DELİLLERİN DEĞERLENDİRİLMESİ VE GEREKÇE:
Açılan dava, 13.12.2021 tazihli Yönetim Kurulu Kararının iptaline talebine ilişkindir.
Mahkememizce İMKB (BİST) E. Başmüfettişi ve Sermaye Piyasası ve Borsa Uzmanlarından aldırılan 23.12.2022 tarihli rapor dosya içerisinde mevcuttur.
Hakimler ve Savcılar Kurulu’ nun 25.11.2021 tarih ve 1232 sayılı kararı uyarınca “1) 13.01.2011 tarihli ve 6102 sayılı Türk Ticaret Kanunu’nun 4. maddesinin birinci fıkrasının (f) bendinden, 2) 22.11.2001 tarihli ve 4721 sayılı Türk Medeni Kanunu’nun, rehin karşılığında ödünç verme işi ile uğraşanlar hakkındaki 962 ilâ 969. maddelerinden,3) 19.10.2005 tarihli ve 5411 sayılı Bankacılık Kanunu’ndan (142. maddesinde düzenlenenler hariç), 4) 23.02.2006 tarihli ve 5464 sayılı Banka Kartları ve Kredi Kartları Kanunu’ndan,5) 21.11.2012 tarihli ve 6361 sayılı Finansal Kiralama, Faktoring, Finansman ve Tasarruf Finansman Şirketleri Kanunu’ndan,6) 06.12.2012 tarihli ve 6362 sayılı Sermaye Piyasası Kanunu’ndan,7) 20.06.2013 tarihli ve 6493 sayılı Ödeme ve Menkul Kıymet Mutabakat Sistemleri, Ödeme Hizmetleri ve Elektronik Para Kuruluşları Hakkında Kanun’dan, Kaynaklanan ve Asliye Ticaret Mahkemesinin görev alanına giren ticari davalara ve ticari nitelikteki çekişmesiz yargı kapsamında gelecek işlere; f) İstanbul’da yirmi bir Asliye Ticaret Mahkemesi bulunması nedeniyle 6, 7, 8 ve 9 numaralı Asliye Ticaret Mahkemelerinin bakmasına) karar verilmiştir.

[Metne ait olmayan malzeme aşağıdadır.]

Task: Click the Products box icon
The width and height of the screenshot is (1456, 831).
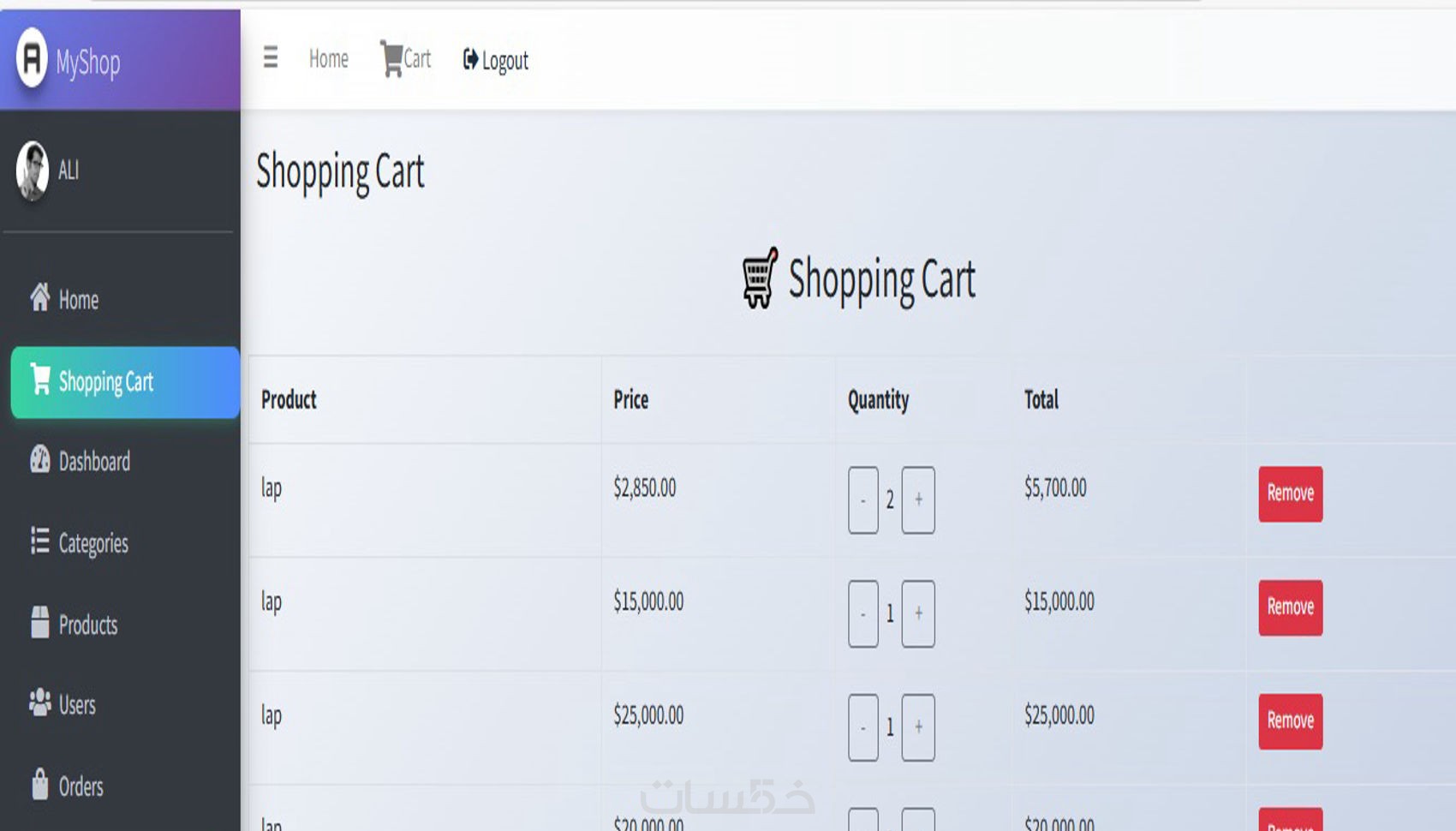Action: pyautogui.click(x=40, y=623)
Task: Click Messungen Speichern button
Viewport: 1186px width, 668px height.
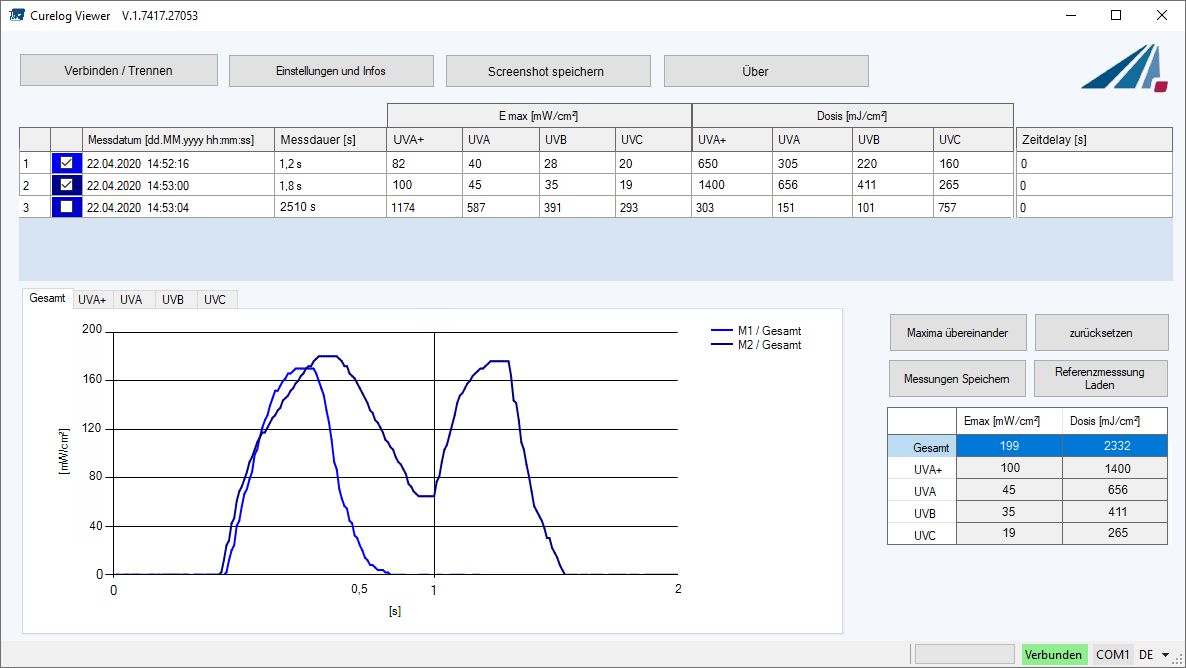Action: coord(957,379)
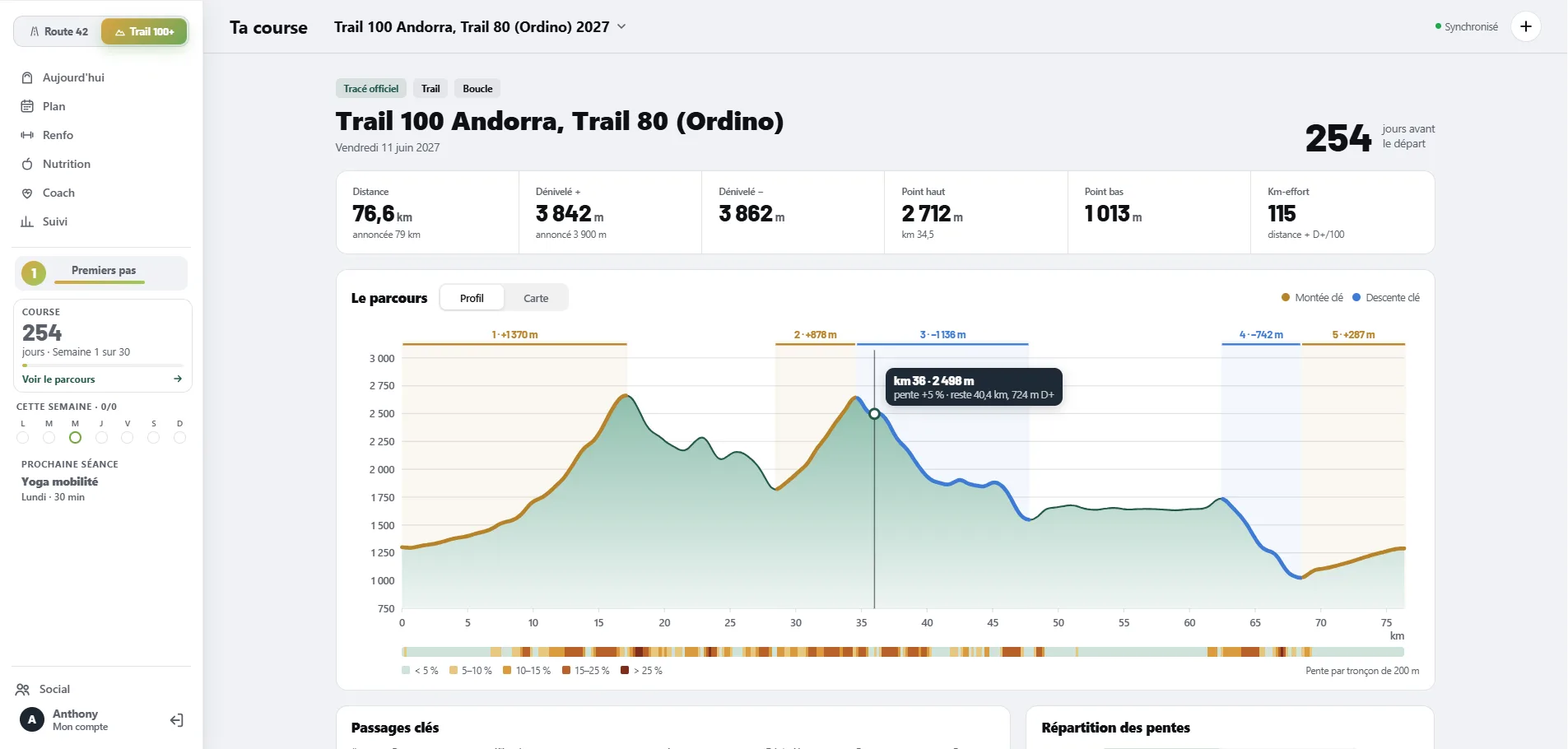The height and width of the screenshot is (749, 1568).
Task: Open the Plan calendar icon
Action: pyautogui.click(x=27, y=106)
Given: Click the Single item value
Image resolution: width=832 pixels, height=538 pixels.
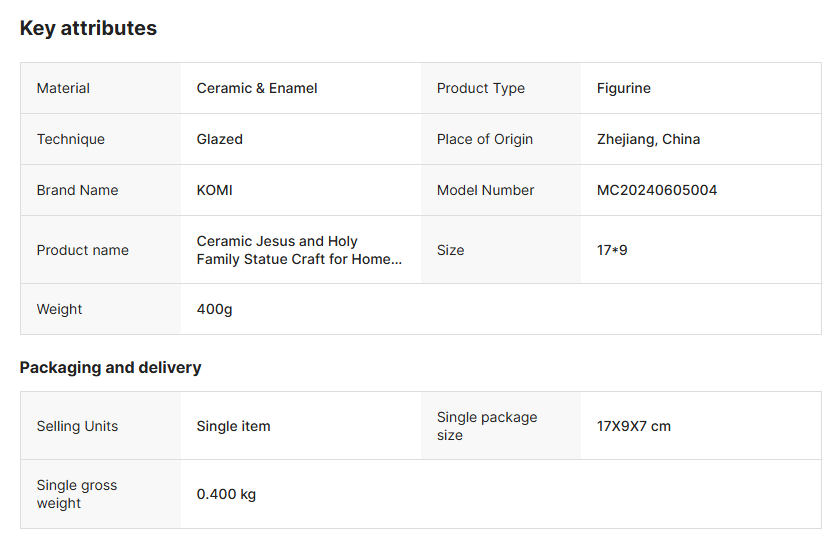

Dava konusu uyuşmazlığın 6362 sayılı Sermaye Piyasası Kanunu’ndan doğduğu ve uyuşmazlığa bu kanun hükümlerinin uygulanacağı göz önüne alınarak; dava açılış tarihi de göz önüne alınarak dava dosyasının konusu itibariyle İstanbul 6.7.8.9. İhtisas Asliye Ticaret Mahkemeleri’ ne tevzi edilmek üzere Hukuk Mahkemeleri Tevzi Bürosu’na gönderilmesine dair aşağıdaki şekilde karar vermek gerekmiştir.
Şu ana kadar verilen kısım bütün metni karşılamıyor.